C’est cet espace pour respirer, qui ne serait pas tout de suite envahi par des mots, par du sens (ou du non-sens), qui me manque souvent. Dans la lignée de Charlie Chaplin et de Buster Keaton, Leo nous réconcilie avec nos histoires silencieuses, celles qui émergent quand se tait la rumeur et qui réaffirment la force du muet, d’ailleurs illustrée au cinéma dans The Artist l’an dernier. Dans un monde hyperactif et hyperverbal, le théâtre silencieux nous éloigne de nos environnements bavards, toujours pleins et qui ont horreur du vide, ce terreau fertile pour l’imagination.

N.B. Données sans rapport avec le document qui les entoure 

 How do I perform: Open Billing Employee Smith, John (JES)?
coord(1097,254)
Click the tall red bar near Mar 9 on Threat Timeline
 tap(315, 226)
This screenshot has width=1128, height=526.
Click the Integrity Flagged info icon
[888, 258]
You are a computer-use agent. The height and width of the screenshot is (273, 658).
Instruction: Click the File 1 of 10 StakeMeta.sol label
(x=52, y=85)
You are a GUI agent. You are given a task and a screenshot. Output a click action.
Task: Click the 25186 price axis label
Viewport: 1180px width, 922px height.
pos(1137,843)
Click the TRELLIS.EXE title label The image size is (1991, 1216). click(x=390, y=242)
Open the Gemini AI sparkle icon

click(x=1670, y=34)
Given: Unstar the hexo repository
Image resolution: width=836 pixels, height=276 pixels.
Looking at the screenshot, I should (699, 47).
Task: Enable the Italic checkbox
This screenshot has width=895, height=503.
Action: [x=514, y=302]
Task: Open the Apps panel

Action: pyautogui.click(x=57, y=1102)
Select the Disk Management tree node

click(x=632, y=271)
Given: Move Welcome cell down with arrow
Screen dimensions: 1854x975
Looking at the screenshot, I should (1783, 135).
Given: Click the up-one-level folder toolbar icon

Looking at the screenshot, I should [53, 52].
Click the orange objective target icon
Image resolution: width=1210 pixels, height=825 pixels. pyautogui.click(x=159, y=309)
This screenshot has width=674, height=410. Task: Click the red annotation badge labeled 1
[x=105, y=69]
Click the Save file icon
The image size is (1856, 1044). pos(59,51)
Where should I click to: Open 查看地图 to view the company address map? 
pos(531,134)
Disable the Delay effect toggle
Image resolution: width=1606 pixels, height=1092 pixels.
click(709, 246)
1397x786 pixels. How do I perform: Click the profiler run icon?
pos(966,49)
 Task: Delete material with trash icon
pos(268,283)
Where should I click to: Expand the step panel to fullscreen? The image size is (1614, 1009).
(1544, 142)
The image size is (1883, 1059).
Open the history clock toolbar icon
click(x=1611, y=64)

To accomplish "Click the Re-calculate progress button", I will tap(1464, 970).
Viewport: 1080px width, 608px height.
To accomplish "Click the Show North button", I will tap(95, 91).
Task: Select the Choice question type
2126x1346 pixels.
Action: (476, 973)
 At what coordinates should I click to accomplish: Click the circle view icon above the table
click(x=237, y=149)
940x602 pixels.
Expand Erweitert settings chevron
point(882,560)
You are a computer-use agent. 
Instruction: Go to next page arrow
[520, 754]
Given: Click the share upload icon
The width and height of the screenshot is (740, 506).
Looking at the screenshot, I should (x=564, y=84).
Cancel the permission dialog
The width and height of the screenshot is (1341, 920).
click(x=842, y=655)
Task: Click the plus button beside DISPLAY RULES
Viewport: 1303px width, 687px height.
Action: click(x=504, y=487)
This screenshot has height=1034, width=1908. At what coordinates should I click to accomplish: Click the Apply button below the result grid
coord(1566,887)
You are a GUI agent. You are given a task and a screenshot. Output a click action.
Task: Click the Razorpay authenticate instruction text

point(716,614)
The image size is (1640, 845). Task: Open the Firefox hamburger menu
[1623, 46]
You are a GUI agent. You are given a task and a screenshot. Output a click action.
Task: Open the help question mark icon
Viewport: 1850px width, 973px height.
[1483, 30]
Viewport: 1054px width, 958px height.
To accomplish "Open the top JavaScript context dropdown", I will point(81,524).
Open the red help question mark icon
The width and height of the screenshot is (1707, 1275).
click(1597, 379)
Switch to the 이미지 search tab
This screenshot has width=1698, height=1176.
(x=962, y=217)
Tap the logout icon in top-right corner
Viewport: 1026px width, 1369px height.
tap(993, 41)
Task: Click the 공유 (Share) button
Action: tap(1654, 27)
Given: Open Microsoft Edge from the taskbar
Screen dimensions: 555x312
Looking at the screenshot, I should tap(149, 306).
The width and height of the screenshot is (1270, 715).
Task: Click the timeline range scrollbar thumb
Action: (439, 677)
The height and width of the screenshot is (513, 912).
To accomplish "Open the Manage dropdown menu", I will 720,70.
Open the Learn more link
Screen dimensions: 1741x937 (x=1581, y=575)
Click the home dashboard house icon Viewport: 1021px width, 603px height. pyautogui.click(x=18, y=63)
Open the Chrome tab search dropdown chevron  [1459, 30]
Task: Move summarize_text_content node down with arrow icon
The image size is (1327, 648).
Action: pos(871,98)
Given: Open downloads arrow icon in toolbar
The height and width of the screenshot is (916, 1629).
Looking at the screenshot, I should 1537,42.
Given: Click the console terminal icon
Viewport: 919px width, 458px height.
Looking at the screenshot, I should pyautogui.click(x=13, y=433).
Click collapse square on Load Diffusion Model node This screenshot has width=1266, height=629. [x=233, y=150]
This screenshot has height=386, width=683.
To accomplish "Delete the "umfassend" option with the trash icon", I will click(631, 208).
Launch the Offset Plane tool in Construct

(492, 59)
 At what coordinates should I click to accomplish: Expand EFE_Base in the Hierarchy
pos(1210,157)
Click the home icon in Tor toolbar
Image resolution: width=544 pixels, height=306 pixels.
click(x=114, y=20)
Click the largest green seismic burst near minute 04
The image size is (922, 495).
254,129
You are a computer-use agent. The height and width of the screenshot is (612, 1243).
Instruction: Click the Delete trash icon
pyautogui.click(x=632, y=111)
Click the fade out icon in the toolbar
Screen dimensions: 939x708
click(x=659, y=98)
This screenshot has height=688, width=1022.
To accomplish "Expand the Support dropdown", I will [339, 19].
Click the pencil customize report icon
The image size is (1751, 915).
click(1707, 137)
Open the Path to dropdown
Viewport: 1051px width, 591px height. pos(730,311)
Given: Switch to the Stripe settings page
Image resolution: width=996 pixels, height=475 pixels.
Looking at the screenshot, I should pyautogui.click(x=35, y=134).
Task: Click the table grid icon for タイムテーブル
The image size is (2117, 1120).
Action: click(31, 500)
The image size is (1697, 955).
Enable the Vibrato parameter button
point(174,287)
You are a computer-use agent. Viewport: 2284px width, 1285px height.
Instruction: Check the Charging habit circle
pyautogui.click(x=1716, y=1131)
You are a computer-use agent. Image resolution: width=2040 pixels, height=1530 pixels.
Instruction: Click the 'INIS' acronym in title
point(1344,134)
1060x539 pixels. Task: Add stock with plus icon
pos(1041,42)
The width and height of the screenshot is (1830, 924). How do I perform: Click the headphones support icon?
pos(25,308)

À l’Espace libre, jusqu’au 24 novembre
Les mêmes yeux que toi
La grande danseuse Anne Plamondon propose également cette semaine un voyage loin des phrasés construits et des chemins pavés par la langue, avec un premier solo créé autour du thème de la maladie mentale. En collaboration avec Marie Brassard, la chorégraphe et interprète explore l’univers fragile de cet état où se disloque le sens. La vidéo diffusée sur le site de l’Agora de la danse donne un sublime coup d’œil sur la performance à la croisée de la danse et du théâtre, signée par deux artistes qui savent, elles aussi, aiguiser notre écoute du monde silencieux.